Luna 18, part of the Ye-8-5 series, was an uncrewed space mission of the Luna program.

==Overview==
Luna 18 was placed in an Earth parking orbit after it was launched and was then sent towards the Moon. On 7 September 1971, it entered lunar orbit. The spacecraft completed 85 communications sessions and 54 lunar orbits before it was sent towards the lunar surface by use of braking rockets. It impacted the Moon on 11 September 1971, at 3 degrees 34 minutes N, 56 degrees 30 minutes E (selenographic coordinates) in rugged mountainous terrain.

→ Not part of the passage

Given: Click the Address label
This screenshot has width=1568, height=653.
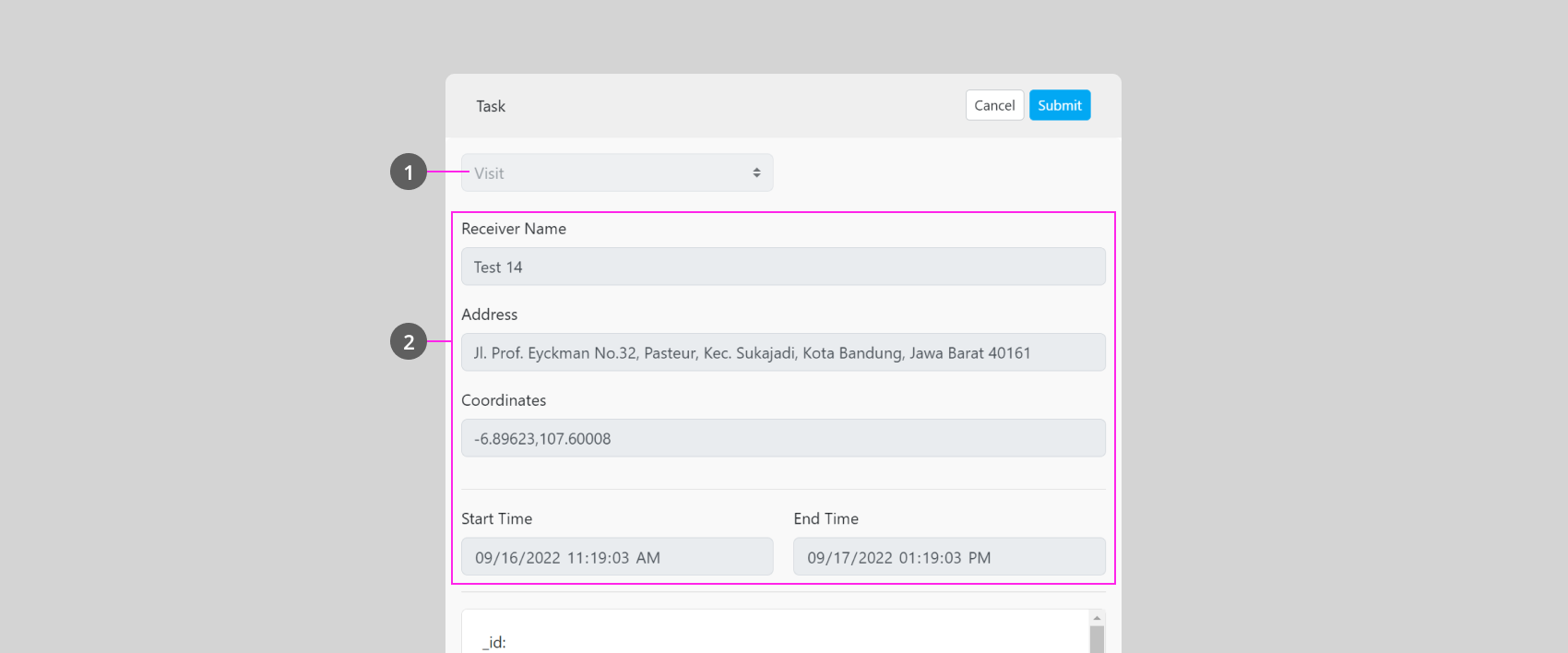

Signals ceased at the moment of impact.

This mission was the seventh Soviet attempt to recover soil samples from the surface of the Moon and the first after the success of Luna 16. After two mid-course corrections on 4 September and 6 September 1971, Luna 18 entered a circular orbit around the Moon on 7 September at 100 kilometers altitude with an inclination of 35°. After several more orbital corrections, on 11 September, the vehicle began its descent to the lunar surface. Contact with the spacecraft was lost at 07:48 UT at the previously determined point of lunar landing. Impact coordinates were 3°34' north latitude and 56°30' east longitude, near the edge of the Mare Fecunditatis ("Sea of Fertility"). Officially, the Soviets announced that "the lunar landing in the complex mountainous conditions proved to be unfavorable." Later, in 1975, the Soviets published data from Luna 18s continuous-wave radio altimeter that determined the mean density of the lunar topsoil.